Juvenile Probation Officer Education Requirements and Career Info

A juvenile probation officer requires significant formal education. Learn about the degree programs, job duties and requirements to see if this is the right career for you.

Essential Information

Juvenile probation officers monitor underage offenders, working with them to prevent future criminal activity. A bachelor's in criminal justice, psychology or a related area is generally necessary in order to work in this field; however, some complete a master's degree. An internship in a probation office or correctional facility is often helpful. Probation officers usually must complete a training program offered by the state or federal government and pass a certification examination.

Required Education Bachelor's or master's degree in criminal justice or related field; government-sanctioned training program after hiring
Projected Job Outlook (2012-2022)*1% decline for all types of probation officers and correctional treatment specialists
Median Salary (2013)* $48,440 for all types of probation officers and correctional treatment specialists

Source: * U.S. Bureau of Labor Statistics (BLS).

Education Requirements for a Juvenile Probation Officer

According to the U.S. Bureau of Labor Statistics (BLS), many juvenile probation officers hold a bachelor's degree, while a master's degree can lead to promotion and advancement within an agency (www.bls.gov). Common undergraduate majors include criminal justice, psychology, sociology, social work and behavioral science. Coursework typically involves learning about the social and psychological motivations behind human behavior, including criminal acts. Completion of an internship with a local agency or correctional facility can provide students with experience and may lead to increased job prospects following graduation.

Additional Requirements

Most agencies require candidates to pass oral and written tests, complete psychological and medical examinations and hold a current driver's license. New hires must complete a training program sanctioned by the federal or state government. Individuals convicted of previous felonies are typically ineligible for these jobs. Juvenile probation officers need good communication skills in order to interact with youths, as well as other social service professionals.

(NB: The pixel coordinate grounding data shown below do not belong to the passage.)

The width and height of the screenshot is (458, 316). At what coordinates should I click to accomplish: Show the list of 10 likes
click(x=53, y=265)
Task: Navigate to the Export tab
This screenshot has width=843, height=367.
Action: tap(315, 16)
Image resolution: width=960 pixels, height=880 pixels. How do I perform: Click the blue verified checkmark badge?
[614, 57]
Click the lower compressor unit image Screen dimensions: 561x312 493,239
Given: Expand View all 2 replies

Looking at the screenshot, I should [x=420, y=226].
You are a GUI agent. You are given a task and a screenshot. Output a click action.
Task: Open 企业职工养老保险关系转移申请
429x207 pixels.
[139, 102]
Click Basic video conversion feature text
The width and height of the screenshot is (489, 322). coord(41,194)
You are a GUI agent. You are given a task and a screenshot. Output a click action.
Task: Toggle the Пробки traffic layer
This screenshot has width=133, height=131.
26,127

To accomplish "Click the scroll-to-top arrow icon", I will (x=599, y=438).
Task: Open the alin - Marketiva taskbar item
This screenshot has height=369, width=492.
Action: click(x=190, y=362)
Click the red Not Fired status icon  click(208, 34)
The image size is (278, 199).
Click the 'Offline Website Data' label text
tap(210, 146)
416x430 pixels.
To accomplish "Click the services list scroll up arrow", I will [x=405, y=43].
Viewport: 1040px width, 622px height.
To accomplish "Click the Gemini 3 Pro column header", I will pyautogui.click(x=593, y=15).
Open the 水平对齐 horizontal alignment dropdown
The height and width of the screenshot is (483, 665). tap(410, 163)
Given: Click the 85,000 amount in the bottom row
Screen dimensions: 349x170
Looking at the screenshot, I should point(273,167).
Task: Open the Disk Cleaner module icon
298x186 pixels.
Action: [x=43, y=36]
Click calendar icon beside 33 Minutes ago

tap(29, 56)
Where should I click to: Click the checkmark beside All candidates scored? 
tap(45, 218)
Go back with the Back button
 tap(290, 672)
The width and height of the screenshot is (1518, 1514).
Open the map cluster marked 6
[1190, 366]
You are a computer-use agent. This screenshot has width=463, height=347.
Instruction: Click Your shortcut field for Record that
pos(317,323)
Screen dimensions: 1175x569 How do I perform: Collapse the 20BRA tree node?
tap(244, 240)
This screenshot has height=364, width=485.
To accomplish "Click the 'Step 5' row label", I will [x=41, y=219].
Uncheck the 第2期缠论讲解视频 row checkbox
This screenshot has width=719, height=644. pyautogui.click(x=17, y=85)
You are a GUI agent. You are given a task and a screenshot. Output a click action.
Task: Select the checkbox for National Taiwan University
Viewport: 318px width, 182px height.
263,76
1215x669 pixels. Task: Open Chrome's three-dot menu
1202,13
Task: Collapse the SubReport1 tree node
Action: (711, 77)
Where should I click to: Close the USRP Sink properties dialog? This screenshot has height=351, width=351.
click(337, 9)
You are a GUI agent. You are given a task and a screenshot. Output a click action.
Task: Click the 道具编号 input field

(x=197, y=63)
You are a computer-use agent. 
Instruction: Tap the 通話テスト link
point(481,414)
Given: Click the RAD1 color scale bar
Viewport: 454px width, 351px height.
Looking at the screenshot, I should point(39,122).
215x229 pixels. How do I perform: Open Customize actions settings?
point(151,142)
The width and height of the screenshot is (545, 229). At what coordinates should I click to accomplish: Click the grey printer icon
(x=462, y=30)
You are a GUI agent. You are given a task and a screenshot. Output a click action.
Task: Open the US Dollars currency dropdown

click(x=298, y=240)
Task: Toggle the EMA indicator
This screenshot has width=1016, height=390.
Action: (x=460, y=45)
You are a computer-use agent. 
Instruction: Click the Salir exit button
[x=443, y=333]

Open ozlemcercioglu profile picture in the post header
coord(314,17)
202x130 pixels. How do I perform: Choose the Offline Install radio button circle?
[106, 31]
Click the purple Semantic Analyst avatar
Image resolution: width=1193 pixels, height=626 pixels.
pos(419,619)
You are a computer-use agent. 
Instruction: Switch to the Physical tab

Career Information for a Juvenile Probation Officer

Although BLS data specific to juvenile probation officers isn't available, the site noted that employment of probation officers and correctional treatment specialists in general was expected to decrease by 1% from 2012-2022. Reasons cited include state budgetary cuts leading to reduced sentences for offenders and older employees retiring. The middle 50% of workers employed as probation officers and correctional treatment specialists earned between $37,590 and $65,330 per year as of 2013, reported the BLS.

Job Description

According to the U.S. Department of Justice, the specific tasks performed by juvenile probation officers can substantially vary between jurisdictions and states (www.ncjrs.gov). Almost all juvenile probation officers exclusively counsel youths, but those working in rural areas may work with both adults and juveniles. They may work in intake, which requires screening the case histories of youth; investigations, which involves examining the background and offenses committed by youths before they're sentenced; or supervision, which gives them the authority to counsel and supervise youths who are sentenced to probation. Junior probation officers may also work at residential facilities, detention centers or aftercare programs to keep youths out of trouble and prevent recidivism.